━━━ THE DATA
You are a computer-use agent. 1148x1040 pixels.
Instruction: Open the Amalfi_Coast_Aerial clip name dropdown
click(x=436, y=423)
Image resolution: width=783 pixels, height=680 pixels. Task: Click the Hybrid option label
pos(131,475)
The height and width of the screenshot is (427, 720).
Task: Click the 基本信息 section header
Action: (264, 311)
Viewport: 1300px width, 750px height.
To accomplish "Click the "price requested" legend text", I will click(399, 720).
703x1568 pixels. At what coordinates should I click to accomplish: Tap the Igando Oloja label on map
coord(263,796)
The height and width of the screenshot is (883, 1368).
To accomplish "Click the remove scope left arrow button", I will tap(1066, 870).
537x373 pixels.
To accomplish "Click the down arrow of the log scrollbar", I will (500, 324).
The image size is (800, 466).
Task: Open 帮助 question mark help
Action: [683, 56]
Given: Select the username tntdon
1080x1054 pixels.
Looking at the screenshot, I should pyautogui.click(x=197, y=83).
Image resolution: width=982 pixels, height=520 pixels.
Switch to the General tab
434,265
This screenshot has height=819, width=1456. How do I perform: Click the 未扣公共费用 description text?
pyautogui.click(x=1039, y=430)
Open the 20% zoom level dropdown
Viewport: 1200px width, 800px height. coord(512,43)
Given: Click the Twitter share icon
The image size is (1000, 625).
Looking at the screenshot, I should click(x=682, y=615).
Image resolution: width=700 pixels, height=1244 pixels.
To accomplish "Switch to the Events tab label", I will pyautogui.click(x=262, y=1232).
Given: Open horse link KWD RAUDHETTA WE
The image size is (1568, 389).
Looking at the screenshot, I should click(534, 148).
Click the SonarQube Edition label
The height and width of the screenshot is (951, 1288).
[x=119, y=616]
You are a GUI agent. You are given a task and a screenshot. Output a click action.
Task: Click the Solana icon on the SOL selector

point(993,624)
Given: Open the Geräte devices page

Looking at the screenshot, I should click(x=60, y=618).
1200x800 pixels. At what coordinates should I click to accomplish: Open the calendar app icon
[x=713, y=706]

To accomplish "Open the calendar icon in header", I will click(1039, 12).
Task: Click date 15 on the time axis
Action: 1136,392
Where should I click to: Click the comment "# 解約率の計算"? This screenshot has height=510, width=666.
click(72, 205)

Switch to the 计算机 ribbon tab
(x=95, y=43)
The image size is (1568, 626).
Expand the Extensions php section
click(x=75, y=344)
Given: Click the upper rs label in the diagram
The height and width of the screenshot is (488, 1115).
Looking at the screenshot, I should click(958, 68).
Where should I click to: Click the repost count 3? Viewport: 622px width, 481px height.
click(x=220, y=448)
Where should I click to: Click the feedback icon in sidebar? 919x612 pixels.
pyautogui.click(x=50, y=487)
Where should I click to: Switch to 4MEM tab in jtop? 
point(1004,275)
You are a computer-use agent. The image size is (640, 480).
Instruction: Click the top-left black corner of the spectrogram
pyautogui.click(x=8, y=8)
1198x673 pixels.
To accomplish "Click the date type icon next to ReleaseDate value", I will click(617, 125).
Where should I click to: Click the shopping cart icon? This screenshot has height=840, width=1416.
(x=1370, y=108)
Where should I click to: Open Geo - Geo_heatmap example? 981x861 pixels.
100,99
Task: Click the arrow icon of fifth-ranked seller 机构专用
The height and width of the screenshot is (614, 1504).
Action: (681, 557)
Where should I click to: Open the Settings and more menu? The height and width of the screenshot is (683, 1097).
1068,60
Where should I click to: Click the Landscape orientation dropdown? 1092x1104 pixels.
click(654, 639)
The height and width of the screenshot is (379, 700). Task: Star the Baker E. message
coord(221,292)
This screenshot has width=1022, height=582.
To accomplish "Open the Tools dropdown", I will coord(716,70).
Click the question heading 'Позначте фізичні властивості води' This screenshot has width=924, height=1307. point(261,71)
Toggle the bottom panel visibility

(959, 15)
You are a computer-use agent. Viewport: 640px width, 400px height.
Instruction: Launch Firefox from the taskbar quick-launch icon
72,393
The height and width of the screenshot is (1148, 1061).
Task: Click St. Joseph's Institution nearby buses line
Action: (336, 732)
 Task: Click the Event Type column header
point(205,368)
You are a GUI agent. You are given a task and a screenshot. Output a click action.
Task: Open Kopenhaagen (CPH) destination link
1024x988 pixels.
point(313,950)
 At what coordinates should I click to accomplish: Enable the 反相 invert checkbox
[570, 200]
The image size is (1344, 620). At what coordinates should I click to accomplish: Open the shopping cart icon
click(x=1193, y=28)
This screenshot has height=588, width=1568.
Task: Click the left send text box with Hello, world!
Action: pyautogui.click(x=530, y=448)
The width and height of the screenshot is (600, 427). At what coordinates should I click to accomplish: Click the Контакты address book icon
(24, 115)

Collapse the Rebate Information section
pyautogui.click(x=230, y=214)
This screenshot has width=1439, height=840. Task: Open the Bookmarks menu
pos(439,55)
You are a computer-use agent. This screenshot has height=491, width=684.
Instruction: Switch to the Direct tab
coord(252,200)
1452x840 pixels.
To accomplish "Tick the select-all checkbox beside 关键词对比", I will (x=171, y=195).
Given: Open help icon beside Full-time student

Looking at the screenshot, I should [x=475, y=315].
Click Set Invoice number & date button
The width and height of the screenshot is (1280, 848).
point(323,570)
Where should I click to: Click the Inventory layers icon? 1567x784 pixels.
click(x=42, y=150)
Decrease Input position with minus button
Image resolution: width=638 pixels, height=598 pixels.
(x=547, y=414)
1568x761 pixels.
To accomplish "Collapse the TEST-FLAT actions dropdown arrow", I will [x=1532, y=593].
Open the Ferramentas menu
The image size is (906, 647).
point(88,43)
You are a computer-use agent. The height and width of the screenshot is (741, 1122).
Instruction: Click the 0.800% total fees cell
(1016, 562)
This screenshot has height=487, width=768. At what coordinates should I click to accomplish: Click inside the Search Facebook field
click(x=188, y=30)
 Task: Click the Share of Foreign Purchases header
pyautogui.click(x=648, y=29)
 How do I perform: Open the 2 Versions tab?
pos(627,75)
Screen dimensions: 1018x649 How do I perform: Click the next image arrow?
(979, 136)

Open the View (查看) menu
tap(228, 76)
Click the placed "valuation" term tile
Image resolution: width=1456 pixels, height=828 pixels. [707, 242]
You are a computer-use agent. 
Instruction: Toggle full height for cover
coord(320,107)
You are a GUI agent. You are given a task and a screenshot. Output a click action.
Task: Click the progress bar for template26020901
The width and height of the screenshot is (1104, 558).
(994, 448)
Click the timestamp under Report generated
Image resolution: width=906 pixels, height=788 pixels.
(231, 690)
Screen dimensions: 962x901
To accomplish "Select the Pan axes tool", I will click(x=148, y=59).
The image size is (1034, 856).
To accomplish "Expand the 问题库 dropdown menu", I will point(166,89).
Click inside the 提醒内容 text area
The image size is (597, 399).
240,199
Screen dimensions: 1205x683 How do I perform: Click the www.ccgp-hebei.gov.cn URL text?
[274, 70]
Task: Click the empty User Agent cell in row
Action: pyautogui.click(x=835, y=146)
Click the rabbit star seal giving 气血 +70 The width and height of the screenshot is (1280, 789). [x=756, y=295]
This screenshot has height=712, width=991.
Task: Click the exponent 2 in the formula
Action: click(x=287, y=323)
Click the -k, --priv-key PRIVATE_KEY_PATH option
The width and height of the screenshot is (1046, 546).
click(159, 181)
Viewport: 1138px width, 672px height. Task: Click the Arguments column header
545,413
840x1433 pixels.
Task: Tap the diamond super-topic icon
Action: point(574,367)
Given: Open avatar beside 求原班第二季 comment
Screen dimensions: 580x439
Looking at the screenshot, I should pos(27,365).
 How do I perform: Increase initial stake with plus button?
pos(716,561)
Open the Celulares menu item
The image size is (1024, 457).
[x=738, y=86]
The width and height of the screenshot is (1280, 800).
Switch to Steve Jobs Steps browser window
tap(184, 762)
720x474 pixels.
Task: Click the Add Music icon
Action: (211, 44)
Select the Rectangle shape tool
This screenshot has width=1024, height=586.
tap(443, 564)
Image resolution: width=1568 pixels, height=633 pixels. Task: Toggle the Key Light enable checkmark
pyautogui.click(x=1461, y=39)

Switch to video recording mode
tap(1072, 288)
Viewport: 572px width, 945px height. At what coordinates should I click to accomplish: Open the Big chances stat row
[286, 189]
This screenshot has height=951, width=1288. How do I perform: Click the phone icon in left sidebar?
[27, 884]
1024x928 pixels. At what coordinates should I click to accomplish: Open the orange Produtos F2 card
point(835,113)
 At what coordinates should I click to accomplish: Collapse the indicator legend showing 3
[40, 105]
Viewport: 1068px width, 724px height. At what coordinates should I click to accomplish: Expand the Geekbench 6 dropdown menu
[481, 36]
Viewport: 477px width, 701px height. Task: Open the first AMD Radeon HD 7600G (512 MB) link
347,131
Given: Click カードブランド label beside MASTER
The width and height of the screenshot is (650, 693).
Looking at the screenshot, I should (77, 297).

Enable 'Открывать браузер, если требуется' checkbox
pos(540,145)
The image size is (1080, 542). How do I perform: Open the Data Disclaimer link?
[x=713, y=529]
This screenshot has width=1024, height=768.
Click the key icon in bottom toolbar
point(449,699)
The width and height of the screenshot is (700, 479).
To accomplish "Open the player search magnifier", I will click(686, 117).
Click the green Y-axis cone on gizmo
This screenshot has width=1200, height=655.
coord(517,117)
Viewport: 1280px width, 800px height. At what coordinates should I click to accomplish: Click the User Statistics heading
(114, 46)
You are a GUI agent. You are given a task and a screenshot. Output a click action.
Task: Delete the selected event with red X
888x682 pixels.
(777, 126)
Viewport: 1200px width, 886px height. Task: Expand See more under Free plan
━━━━━━
• [WHAT YOU HAVE TO DO]
If a line in the entries includes the word "computer", copy that line out.

• [EXERCISE ANSWER]
You are a computer-use agent. 1148x1040 pixels.
You are a computer-use agent. The image size is (640, 480).
You are a computer-use agent. Viewport: 640px width, 400px height.
You are a computer-use agent. This screenshot has height=491, width=684.
You are a computer-use agent. The height and width of the screenshot is (741, 1122).
You are a computer-use agent. 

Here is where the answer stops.